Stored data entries
%%

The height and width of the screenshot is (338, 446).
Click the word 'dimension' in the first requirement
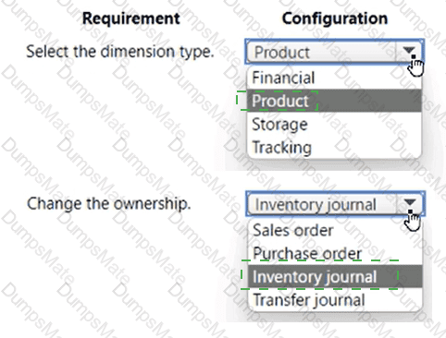click(138, 51)

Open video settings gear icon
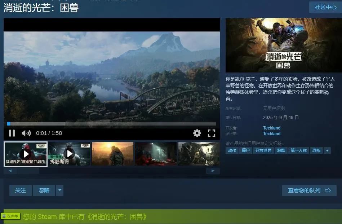(197, 133)
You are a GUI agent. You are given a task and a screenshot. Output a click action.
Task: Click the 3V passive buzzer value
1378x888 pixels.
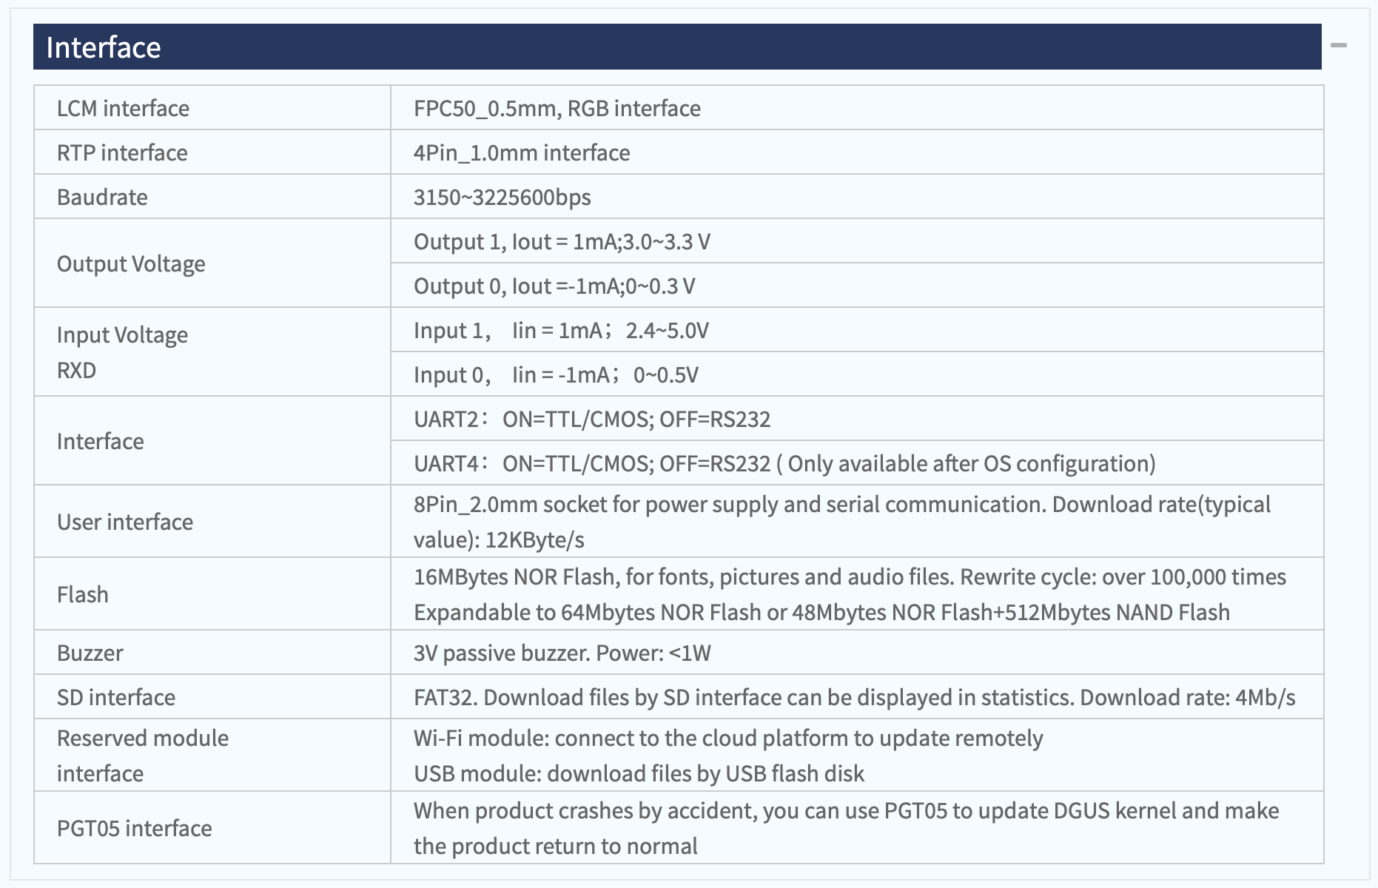(562, 653)
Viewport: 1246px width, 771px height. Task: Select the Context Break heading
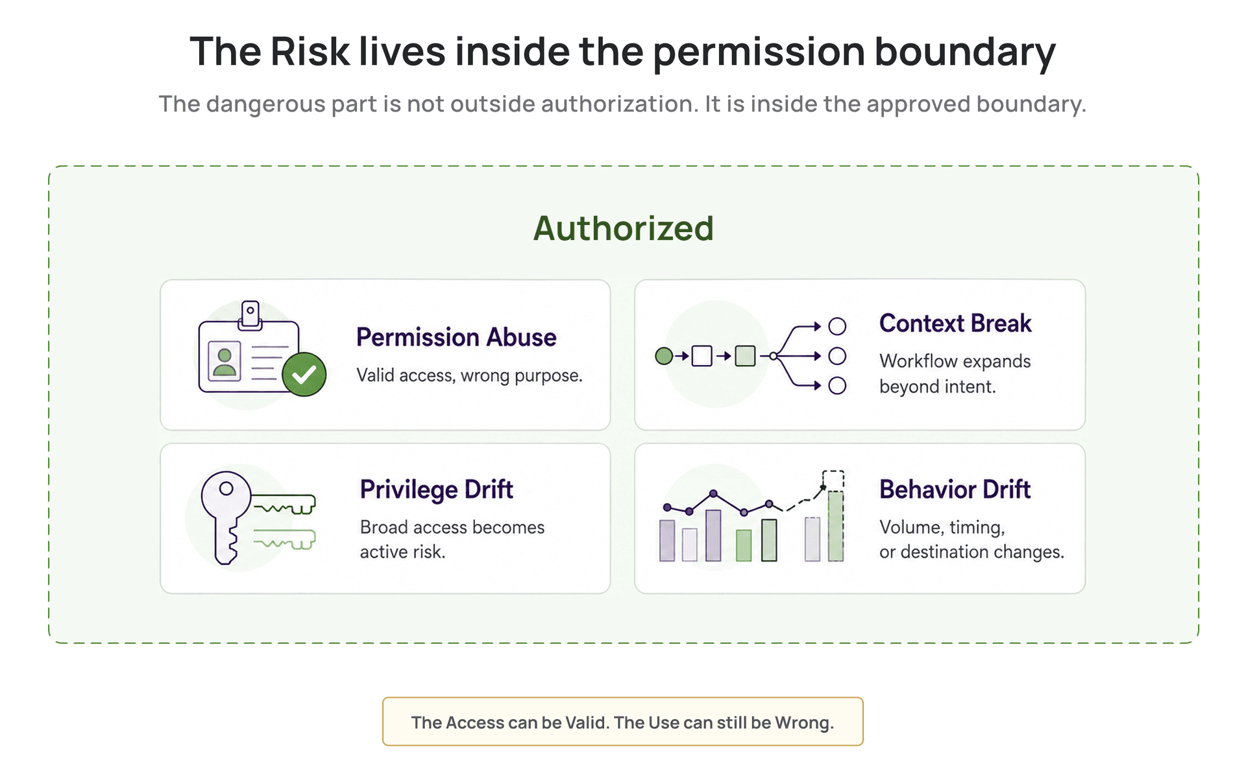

%%

> [Task goal]
In the records above, find the line that contains "Task: Click the 3V passive buzzer value", then write it out along with every line after it, exactly, through the last one. Leave the pictures out.

> [Response to the task]
Task: Click the 3V passive buzzer value
1378x888 pixels.
(562, 653)
Viewport: 1246px width, 771px height. Task: Select the Context Break heading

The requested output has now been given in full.